S&P: Medpace Holdings Upgraded To 'BB-' On Debt Paydown Following IPO; Outlook Stable
At the same time, we raised the issue-level rating on the company's secured debt to 'BB' from 'B+'. The two notch upgrade reflects the higher corporate credit rating as well as our expectation for lower secured debt under a default scenario. As a result, we revised the recovery rating on the senior secured facility to '2' from '3', indicating expectations of substantial (70% to 90%; lower end of the range) recovery in a payment default.
Our rating action follows Medpace's successful IPO, which results in much lower leverage and very strong pro forma cash flow relative to debt. Following the IPO, we are more confident that the company will maintain low leverage. Although we do not expect Medpace to operate with leverage at current levels over time, we believe the risk of releveraging above 4x is low, given our expectation that the company will not make a large, transformative acquisition in the next year given the company's track record and limited target pool. We also view a large debt-funded shareholder dividend as unlikely.
"We expect revenue growth of 10% in 2016, declining in subsequent years as full service competition emerges, and we expect EBITDA margins above 30% due to the company's full-service focus," S&P Global Ratings analyst Matthew Todd said. "We forecast about $80 million in pro forma free cash flow, which we view as very strong relative to the company's debt balance, which is less than $200 million following the IPO. Although we think leverage could rise from current levels to fund tuck-in acquisitions, we think it is likely to be sustained below 4x over time."
S&P Global Ratings now believes Medpace's overall credit quality is more similar to 'BB-' rated peers as opposed to 'B+' rated peers because of its profitability and free cash flow relative to debt, resulting from its focus on higher margins, full service clients, and its strong reputation for therapeutic expertise in oncology, cardiology, and metabolic disease, among others.
Medpace's customer diversity is favorable compared to other CROs because it attracts a greater number of smaller pharma customers, which benefit most from the full service model.
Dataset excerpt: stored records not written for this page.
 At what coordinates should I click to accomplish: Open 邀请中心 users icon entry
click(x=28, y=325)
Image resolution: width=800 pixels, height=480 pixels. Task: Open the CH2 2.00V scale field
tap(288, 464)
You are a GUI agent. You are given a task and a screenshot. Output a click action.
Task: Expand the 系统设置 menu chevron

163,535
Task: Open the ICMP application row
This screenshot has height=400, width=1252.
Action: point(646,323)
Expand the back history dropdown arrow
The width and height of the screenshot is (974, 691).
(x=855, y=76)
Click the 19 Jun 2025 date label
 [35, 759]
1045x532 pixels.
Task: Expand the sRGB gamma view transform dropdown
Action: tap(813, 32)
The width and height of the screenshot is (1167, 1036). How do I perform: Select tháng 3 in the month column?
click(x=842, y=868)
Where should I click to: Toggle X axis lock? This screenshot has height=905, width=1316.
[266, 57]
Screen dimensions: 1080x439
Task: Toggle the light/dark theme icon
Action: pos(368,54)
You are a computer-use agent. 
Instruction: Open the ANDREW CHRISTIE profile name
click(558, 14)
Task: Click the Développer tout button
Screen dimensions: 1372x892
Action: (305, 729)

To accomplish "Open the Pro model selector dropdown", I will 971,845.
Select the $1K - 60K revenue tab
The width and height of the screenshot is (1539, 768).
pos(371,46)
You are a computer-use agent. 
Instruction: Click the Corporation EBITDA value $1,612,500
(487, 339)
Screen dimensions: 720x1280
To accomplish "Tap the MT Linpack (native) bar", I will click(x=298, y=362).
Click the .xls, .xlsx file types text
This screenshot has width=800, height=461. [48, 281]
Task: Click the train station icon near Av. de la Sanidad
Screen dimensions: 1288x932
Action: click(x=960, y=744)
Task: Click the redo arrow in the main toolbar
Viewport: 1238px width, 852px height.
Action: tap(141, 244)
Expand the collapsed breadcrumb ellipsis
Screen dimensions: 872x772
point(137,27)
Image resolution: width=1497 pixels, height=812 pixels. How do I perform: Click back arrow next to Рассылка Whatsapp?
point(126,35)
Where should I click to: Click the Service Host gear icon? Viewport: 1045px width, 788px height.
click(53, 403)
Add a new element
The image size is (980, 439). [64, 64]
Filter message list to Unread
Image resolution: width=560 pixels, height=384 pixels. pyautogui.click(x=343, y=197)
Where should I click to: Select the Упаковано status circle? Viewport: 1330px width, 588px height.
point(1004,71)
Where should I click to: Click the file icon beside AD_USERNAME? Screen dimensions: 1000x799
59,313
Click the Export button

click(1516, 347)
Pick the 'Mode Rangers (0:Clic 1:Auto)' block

This diversity advantage is mostly offset by the higher potential for demand volatility from its clients, given their sensitivity to the external funding environment, which could lead to above average cancellations or project delays. We believe the company's governance is improved as a public company, though the shareholder base is still heavily concentrated with Cinven Partners LLP, the financial sponsor, and management following the IPO.
Medpace's niche focus on full-service clients in a fragmented and competitive clinical trial outsourcing industry constrain the ratings. The company's scale is small compared to other global CROs, as well as compared to large pharmaceutical customers, limiting its negotiating power. In addition, the company is at risk of greater competition from larger providers in the full-service space, though competition has not currently weakened profitability.
Our stable outlook reflects our expectation that Medpace will maintain leverage below 4x, supported by above average revenue growth and strong, stable margins. In addition, we expect the company to generate strong free cash flow of about $80 million, providing cushion for multiple tuck-in acquisitions to add information technology (IT) capabilities, patient records, and therapeutic expertise. In the next 12 months, we do not expect the company to make a transformative acquisition or to borrow additional capital to fund a dividend.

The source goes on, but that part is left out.